The two layers result in total with separate distillation 10 8 g of pure acrylonitrile, corresponding to a yield of around 64%. Example 2 In a 5-1 reaction tube made of stainless steel, filled with 2.5 l of phosphoric acid-silica gel catalyst (with a content of 20% phosphoric acid) at 35 ° in 14 hours 1830 g Acrylic acid, applied in an 8o0 / own aqueous solution (with an hourly Addition of 1.45 mol of acrylic acid), as well as 504 liters of ammonia (1.49 mol per hour) and 210 1 nitrogen (0.64 mol per hour) initiated. 199i g of crude reaction product are obtained, from which by distillation as in Example 1 615 g of pure acrylonitrile won corresponding to an overtime of around 58% of theory.
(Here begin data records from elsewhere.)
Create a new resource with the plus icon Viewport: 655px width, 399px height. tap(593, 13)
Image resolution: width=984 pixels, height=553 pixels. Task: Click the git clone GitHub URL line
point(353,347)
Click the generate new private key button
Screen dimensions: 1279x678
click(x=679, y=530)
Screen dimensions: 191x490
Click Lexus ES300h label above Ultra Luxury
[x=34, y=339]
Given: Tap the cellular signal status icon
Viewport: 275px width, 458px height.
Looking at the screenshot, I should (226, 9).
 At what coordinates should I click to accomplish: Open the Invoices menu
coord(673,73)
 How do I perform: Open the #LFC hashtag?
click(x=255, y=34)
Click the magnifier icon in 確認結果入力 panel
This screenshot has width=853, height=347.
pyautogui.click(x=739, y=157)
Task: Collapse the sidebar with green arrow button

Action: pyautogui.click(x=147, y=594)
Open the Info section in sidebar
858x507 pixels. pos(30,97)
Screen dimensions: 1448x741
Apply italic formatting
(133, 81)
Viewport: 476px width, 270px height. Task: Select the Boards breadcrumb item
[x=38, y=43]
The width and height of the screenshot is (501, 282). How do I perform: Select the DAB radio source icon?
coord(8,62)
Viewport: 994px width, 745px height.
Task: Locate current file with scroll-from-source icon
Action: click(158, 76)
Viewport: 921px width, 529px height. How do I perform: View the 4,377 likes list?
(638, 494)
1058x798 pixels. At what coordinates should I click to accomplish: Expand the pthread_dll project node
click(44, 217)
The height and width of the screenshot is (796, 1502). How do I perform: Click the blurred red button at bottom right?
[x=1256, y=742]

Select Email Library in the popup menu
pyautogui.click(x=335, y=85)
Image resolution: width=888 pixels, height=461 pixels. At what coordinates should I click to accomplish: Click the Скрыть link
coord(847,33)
Example 3 As in Example i, in an i-I reaction tube Copper, filled with o.71 phosphoric acid silica gel catalyst (with 20% phosphoric acid), in 3 hours at 356 'from 273 g of 99% acrylic acid (1.25 mol per hour) 6o 1 ammonia (0.835 \ 1o1 per hour) with the introduction of 301 nitrogen 265 g of crude product are obtained, from which 109 g of pure acrylonitrile are obtained by distillation, accordingly a yield of around 550/0, based on the acrylic acid used. Example in one electrically heated i-1 reaction tube made of stainless steel becomes' / 21 phosphoric acid silica gel catalyst (with 20% phosphoric acid) heated to 400 'in a stream of nitrogen. Then one drips in 12 minutes a breakdown of 50 g of acrylamide and 15% of water while at the same time Introducing 5 l of nitrogen onto the catalyst heated to 400 °. : In conclusion 52g of crude product can be obtained from the cooled separator connected to the lower end of the pipe remove. This separates into two layers. The top layer provides the Distilling 22 g of acrylonitrile, corresponding to 60% of theory, the lower layer contains water and ammonium acrylate.

Claims (3)

PATENT CLAIMS: i. Process for the production of acrylonitrile, characterized in that acrylic acid and ammonia or acrylamide are passed in the gas phase at higher temperatures over catalysts which split off water. 2. Procedure according to claim i, characterized in that the starting materials under reduced Pressure in the presence of inert gases or solvents or with application implements several of these measures. 3. The method according to claim i and 2, characterized in that that the indifferent gas and that did not condense at room temperature Returns reaction products as cycle gas into the reaction chamber.